Copy out the data exactly, starting at the line that contains "Screen dimensions: 1564x833" and ending at the end of the data.

##### Material

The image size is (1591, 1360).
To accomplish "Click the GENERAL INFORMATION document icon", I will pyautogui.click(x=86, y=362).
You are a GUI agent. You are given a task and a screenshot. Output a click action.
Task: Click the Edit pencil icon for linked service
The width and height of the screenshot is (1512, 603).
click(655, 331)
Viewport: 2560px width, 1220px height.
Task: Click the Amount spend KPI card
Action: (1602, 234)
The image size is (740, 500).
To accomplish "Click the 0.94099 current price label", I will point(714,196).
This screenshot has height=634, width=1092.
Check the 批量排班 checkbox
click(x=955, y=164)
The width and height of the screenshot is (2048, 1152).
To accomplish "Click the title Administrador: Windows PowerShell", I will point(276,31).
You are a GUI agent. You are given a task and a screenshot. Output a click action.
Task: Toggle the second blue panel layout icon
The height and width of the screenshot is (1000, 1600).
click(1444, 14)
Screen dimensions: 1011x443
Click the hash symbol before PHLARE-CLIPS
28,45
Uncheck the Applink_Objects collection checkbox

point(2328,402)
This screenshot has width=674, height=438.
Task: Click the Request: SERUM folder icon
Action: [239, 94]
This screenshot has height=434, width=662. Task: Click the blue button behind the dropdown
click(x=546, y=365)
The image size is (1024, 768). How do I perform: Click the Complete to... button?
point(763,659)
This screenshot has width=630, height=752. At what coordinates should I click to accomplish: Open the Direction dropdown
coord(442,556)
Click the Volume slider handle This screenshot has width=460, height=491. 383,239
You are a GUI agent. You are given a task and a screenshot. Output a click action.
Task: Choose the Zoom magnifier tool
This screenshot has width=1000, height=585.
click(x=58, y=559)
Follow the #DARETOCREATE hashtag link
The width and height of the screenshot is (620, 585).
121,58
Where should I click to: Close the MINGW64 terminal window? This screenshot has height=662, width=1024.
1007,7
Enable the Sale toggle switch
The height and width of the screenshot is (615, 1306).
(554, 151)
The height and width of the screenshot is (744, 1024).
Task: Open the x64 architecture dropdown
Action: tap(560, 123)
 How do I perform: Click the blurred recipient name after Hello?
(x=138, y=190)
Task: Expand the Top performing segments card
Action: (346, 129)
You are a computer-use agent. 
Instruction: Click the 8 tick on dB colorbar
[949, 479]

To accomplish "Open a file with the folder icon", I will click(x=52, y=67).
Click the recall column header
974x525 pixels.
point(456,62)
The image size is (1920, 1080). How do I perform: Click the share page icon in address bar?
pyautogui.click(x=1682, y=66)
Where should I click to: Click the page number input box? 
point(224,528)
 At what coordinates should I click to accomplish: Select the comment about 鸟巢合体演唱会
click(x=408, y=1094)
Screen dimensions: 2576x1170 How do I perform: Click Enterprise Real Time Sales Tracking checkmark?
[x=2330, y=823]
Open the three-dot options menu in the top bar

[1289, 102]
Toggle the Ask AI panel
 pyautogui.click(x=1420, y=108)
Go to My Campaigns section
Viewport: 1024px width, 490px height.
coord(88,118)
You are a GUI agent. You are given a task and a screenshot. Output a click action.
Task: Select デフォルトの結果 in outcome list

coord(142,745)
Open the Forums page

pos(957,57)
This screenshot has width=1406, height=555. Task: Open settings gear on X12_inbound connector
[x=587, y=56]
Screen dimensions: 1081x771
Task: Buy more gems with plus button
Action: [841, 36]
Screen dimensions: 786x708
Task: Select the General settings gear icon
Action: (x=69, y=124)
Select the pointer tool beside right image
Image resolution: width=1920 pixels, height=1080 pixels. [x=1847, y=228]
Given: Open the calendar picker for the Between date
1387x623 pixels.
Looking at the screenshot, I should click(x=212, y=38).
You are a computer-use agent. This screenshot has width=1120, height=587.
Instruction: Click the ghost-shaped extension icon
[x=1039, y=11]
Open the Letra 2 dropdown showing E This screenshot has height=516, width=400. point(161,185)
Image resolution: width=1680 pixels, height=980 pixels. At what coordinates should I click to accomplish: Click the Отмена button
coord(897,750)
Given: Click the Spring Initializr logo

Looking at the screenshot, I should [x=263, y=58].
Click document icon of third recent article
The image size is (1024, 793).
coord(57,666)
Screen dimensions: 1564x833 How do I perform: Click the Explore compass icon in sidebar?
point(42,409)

##########

(Response to the exercise):
Screen dimensions: 1564x833 How do I perform: Click the Explore compass icon in sidebar?
point(42,409)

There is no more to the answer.